Hace unos días me llevé las manos a la cabeza porque una persona que estaba en la esquina de casa fumaba. «No, majo», me dijo mi acompañante, «ya se puede fumar, sin peligro, siempre que no se esté caminando». A modo de estocada añadió: «Ya va siendo hora de que dejes de ser crítico con todo y te enteres de lo que está permitido y lo que no». Es verdad, no tengo ni idea de qué dicen las regulaciones y, sin embargo, me permito escribir desde esta tribuna. He de admitir que estoy fuera de juego.
Como soy disciplinado, llevo días encerrado en una biblioteca leyendo los boletines oficiales. Aunque ahora, una vez documentado, empiezo a dudar de que mi propósito pueda acabar con éxito. Hoy sólo me es urgente aplaudir a los policías, jueces, fiscales y abogados que se mueven en este mar de normas disparatadas. ¿Cómo aplicar una ley que es ininteligible, loca, infantil?
Sólo en Baleares, desde marzo, se han publicado cincuenta y ocho números extraordinarios del Boletín Oficial, de los que cincuenta y siete están exclusivamente dedicados al virus. La furia por escribir normas ha conducido a no respetar ni los domingos. Ni agosto.
A día de hoy, entre decretos, decretos leyes, órdenes y ‘acuerdos' –que supongo tendrán el rango de decreto– superamos las noventa disposiciones. Algunos días hubo hasta cinco órdenes en el mismo día, muchas de ellas rectificando y corrigiendo disposiciones anteriores. Ciertos días, como el 6 o el 15 de mayo se publicaron dos boletines oficiales extraordinarios en el mismo día. El furor normativo no tiene freno. Si cada idiotez escrita fuera una vacuna, estaríamos todos inmunizados.
El 15 de mayo, supongo que oliéndose este exceso, el legislador publicó un decreto ley mediante el cual se compromete a la simplificación de las normas «no como una obligación de las administraciones sino como un derecho subjetivo de la ciudadanía». ¡Menos mal que pretende ser simple! El decreto tiene un preámbulo de quince mil palabras, casi un libro en sí mismo (este artículo tiene unas seiscientas palabras). Consta de sesenta y un folios, cincuenta mil palabras, cuarenta y un artículos, siete disposiciones adicionales, una disposición derogatoria, diecisiete disposiciones finales (una de las cuales de dos mil seiscientas palabras).

• Lo que se pide
Reproduce sin cambios el fragmento del texto sobre el exceso de normas que empieza con "Hace unos días" y sigue hasta "ininteligible, loca, infantil?".

Entradas de datos guardadas
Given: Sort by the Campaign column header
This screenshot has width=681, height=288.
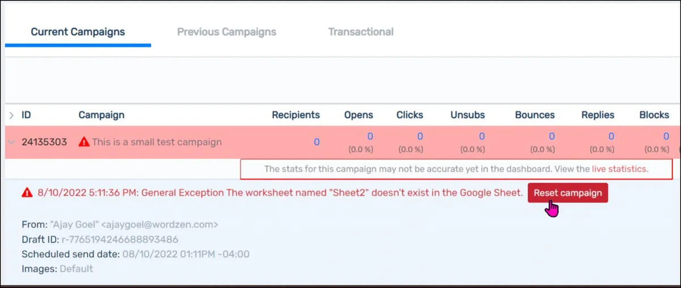Looking at the screenshot, I should pyautogui.click(x=102, y=115).
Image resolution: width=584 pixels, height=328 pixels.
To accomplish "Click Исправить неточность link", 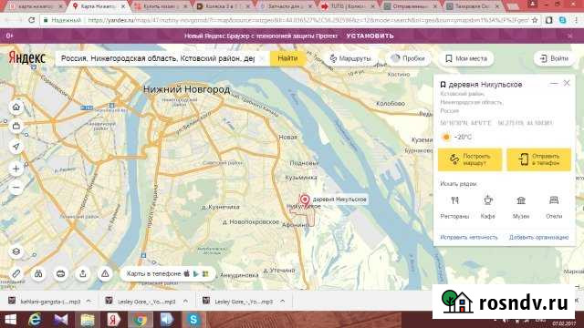I will coord(469,237).
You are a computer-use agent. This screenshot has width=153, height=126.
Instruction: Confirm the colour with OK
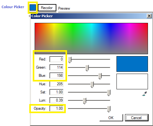click(x=111, y=118)
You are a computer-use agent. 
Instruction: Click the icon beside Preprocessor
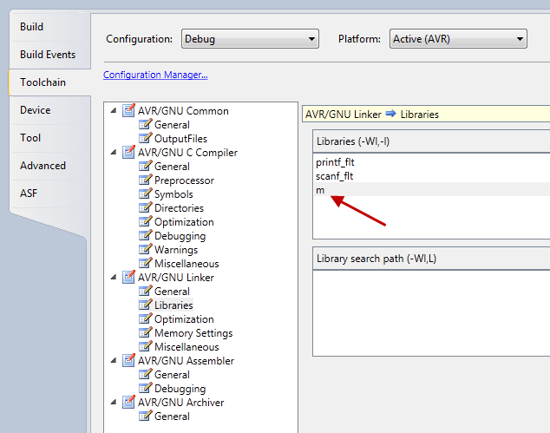146,180
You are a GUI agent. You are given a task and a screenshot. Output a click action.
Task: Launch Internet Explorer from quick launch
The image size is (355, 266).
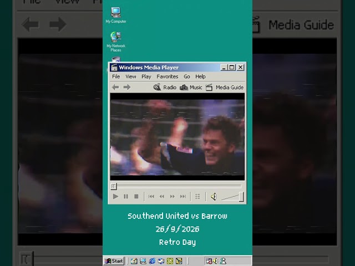[152, 261]
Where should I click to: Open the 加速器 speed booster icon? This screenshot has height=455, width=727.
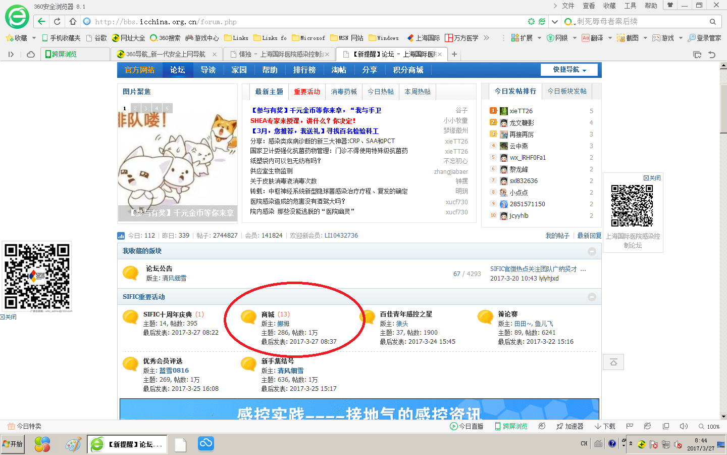point(575,426)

• Espacio de respuesta
Hace unos días me llevé las manos a la cabeza porque una persona que estaba en la esquina de casa fumaba. «No, majo», me dijo mi acompañante, «ya se puede fumar, sin peligro, siempre que no se esté caminando». A modo de estocada añadió: «Ya va siendo hora de que dejes de ser crítico con todo y te enteres de lo que está permitido y lo que no». Es verdad, no tengo ni idea de qué dicen las regulaciones y, sin embargo, me permito escribir desde esta tribuna. He de admitir que estoy fuera de juego.
Como soy disciplinado, llevo días encerrado en una biblioteca leyendo los boletines oficiales. Aunque ahora, una vez documentado, empiezo a dudar de que mi propósito pueda acabar con éxito. Hoy sólo me es urgente aplaudir a los policías, jueces, fiscales y abogados que se mueven en este mar de normas disparatadas. ¿Cómo aplicar una ley que es ininteligible, loca, infantil?